It's important for everyone to understand not only why cybersecurity precautions are in place, but how they enable employees to perform their jobs better and protect the steel manufacturer's physical, revenue-generating assets.
“With the recent attacks on industrial control systems and HMIs, we’re really leaning on GrayMatter not only for their technical expertise but on the organizational, marketing and communications expertise that GrayMatter has with talking to operations," said Jerry Baum, Director of IT, Infrastructure, at Zekelman.
To build buy-in, Zekelman’s IT Infrastructure team started an information campaign dubbed "Security Bits" to share security tips and info about thwarting ransomware to build a culture of security with employees.
Zekelman focused on how security supports Zekelman’s key business differentiators, which are: Safety, Quality and Customer Service. For example, on-time delivery is a key performance metric for Zekelman when it comes to customer service, Baum said.
“If one of our sites gets taken down by a cyber attack for a week, a month or, heaven forbid, several months, that drastically affects not only our reputation but our on-time delivery metrics,” he said.
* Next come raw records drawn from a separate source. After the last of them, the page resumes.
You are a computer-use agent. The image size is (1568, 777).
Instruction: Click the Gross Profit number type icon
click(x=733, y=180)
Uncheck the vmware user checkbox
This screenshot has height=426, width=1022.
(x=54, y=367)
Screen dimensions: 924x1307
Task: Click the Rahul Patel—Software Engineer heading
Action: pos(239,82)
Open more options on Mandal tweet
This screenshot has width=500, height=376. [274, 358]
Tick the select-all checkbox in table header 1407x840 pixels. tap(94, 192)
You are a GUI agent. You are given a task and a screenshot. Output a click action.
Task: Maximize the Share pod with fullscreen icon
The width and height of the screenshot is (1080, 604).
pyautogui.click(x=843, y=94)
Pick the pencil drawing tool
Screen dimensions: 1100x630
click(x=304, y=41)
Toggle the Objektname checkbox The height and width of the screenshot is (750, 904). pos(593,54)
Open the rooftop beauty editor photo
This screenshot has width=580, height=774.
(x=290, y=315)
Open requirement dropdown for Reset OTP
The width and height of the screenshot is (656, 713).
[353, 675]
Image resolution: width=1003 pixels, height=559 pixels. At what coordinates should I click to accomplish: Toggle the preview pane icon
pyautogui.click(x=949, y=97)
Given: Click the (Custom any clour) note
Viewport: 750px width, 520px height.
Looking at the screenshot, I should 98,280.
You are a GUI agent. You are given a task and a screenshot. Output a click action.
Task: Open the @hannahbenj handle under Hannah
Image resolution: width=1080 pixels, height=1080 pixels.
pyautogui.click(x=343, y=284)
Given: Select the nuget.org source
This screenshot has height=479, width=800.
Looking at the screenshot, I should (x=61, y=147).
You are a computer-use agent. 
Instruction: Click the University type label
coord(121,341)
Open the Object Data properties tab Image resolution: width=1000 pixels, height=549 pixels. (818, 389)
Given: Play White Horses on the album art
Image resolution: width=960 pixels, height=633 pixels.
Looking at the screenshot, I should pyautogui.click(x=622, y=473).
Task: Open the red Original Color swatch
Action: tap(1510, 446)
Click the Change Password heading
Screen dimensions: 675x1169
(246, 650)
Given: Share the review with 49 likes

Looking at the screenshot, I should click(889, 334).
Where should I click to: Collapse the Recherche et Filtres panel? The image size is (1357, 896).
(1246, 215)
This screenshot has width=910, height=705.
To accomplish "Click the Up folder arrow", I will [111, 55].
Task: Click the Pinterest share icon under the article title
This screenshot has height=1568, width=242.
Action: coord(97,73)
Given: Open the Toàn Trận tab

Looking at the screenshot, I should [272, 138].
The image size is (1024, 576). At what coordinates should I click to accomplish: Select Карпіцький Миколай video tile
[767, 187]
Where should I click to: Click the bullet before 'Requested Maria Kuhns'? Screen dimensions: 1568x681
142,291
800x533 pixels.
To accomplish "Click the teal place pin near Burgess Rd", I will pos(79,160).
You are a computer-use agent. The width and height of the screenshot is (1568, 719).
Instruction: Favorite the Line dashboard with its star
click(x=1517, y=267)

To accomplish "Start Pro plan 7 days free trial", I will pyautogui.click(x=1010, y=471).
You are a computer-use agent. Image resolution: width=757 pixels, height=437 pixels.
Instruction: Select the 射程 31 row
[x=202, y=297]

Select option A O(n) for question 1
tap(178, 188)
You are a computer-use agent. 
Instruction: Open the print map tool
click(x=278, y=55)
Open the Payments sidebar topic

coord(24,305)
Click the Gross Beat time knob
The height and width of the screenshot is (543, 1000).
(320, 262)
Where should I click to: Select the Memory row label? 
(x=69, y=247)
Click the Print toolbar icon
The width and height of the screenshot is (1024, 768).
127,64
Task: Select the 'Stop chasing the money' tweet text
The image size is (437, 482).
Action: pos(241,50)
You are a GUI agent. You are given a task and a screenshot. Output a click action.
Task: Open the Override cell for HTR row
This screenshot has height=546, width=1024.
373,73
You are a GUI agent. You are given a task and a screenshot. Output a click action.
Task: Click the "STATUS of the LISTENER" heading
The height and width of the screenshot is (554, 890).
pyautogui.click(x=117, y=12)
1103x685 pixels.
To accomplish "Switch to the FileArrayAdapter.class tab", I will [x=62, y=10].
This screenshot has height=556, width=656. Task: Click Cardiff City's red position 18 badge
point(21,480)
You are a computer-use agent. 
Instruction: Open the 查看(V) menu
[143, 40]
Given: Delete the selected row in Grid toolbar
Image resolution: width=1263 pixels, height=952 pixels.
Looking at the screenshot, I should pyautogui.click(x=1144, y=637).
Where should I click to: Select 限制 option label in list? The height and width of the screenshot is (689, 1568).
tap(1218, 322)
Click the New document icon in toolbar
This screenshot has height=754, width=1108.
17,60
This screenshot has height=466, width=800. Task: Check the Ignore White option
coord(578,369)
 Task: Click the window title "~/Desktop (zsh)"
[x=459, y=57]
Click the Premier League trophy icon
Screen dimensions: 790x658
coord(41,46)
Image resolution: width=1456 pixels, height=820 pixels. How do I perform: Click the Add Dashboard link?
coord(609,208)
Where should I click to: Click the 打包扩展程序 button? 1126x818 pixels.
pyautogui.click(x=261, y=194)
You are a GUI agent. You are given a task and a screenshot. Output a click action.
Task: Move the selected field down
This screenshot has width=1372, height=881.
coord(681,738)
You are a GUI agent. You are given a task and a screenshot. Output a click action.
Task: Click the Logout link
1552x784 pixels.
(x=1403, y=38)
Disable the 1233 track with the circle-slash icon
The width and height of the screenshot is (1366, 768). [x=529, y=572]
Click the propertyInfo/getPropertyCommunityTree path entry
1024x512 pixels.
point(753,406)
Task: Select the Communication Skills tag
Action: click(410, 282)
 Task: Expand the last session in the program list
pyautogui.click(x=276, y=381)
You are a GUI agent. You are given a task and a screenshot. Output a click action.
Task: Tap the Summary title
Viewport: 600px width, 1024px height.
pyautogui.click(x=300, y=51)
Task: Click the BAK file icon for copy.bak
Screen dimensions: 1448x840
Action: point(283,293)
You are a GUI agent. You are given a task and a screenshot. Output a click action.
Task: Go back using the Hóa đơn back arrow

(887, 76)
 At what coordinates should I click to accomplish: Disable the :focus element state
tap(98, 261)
Zekelman is also working with GrayMatter to conduct a site-by-site OT cybersecurity assessment and formulate next steps for roughly 15 facilities now under one hierarchy. Changes are already underway. Everything on the plant floor now must go through firewalls – something not previously in place.
Imagine the financial and reputational impact of a month-long shut down of customer order fulfillment because of a cybersecurity incident like the one Zekelman's vendor experienced. An event of this type at Zekelman would cost tens of millions of dollars.
This was a major factor in persuading upper management to get behind a more comprehensive approach to securing operations.